Thursday, March 16, 2017


I love teaching my public speaking class for a few reasons. One is that it's an all-ages, all-abilities elective class. I get to work with students bound for competitive colleges next year and students struggling with their first semester in high school. Demographically, it's as close to a cross-section of the school that I get to see outside the cafeteria: English-language learners, immigrants, honors students, seniors, freshmen, athletes, musicians, and drop-out risks share space, speak, and listen to one another.

The other reason is because it's a class that reminds me how important it is to listen to and learn from young people. I have a couple of assignments I especially look forward to every year.

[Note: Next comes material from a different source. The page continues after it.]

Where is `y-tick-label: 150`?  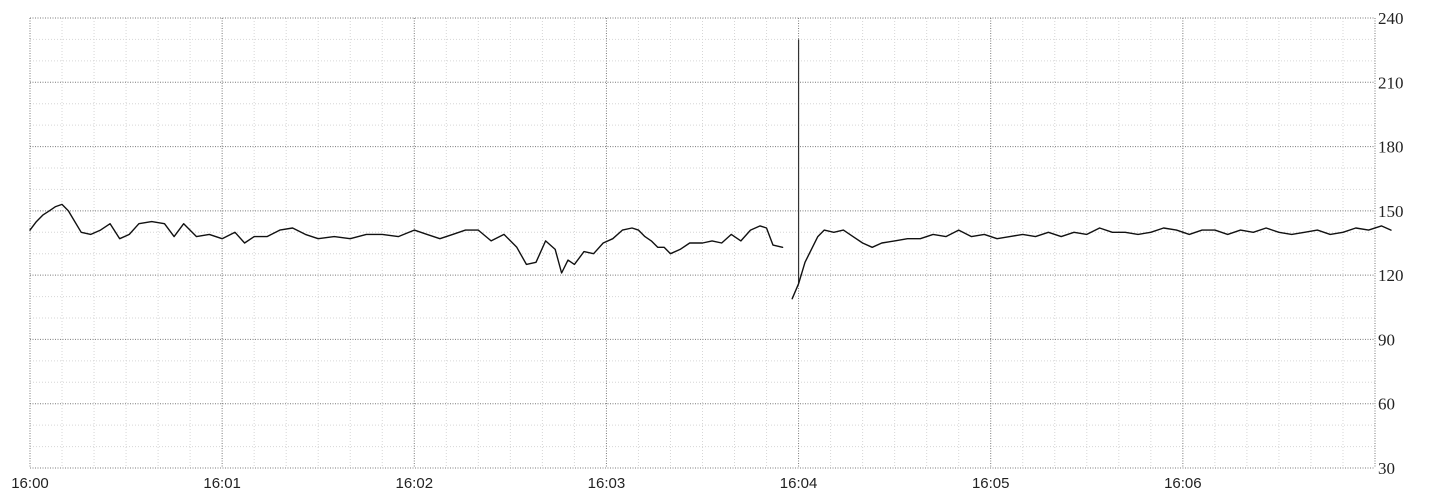 y-tick-label: 150 is located at coordinates (1391, 212).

One comes after an often-contentious debate unit during which feelings inevitably get hurt and students find themselves on opposite sides of issues like immigration, reproductive rights, separation of church and state, and criminal reform.

This week, for the last two days, I've listened to my students pay tribute to important people in their lives. I start the unit with an example speech about my Papa, Lee Yardley. I tell stories about him, contrast his life with mine, and try to emphasize the lasting impact he had on my life. Then I give the assignment: a simple one, but one that usually finds vulnerable places in student's hearts and minds: "Your next assignment is to pay tribute to someone important in your life. Introduce us to this person through anecdotes and stories. Explain to us why this person is important to you and deserves tribute."

Then I listen.

And this is what I hear: young people who are often unfairly stereotyped as lazy, selfish, and spoiled celebrate the people in their lives who work and sacrifice and love with abundant hearts. They celebrate parents who flee danger to find better lives for their children. They shout out teachers who rally them from dark places and times. They celebrate siblings who fail and work to reform themselves. They testify their gratitude for siblings who anchor their otherwise chaotic lives. They praise their friends who love them when they feared they were unlovable. They sing the living and mourn the dead. They memorialize, laugh, and sometimes cry. The values they explicitly and implicitly champion are the same ones we all remember to honor at our best: humility, hard work, unconditional love, faith, charity, self-sacrifice, humor, generosity, bravery, defiance, resilience, dedication, and many others.

The assignment almost always refocuses the class as a community, but it also refocuses me and helps me remember that my job isn't commas and semicolons, rhetoric and literature. The best people in my life have been the ones who encouraged, supported, and affirmed me, even when I might not have deserved their good grace. To be reminded of that by the young people to whom we're entrusting our future is humbling and encouraging.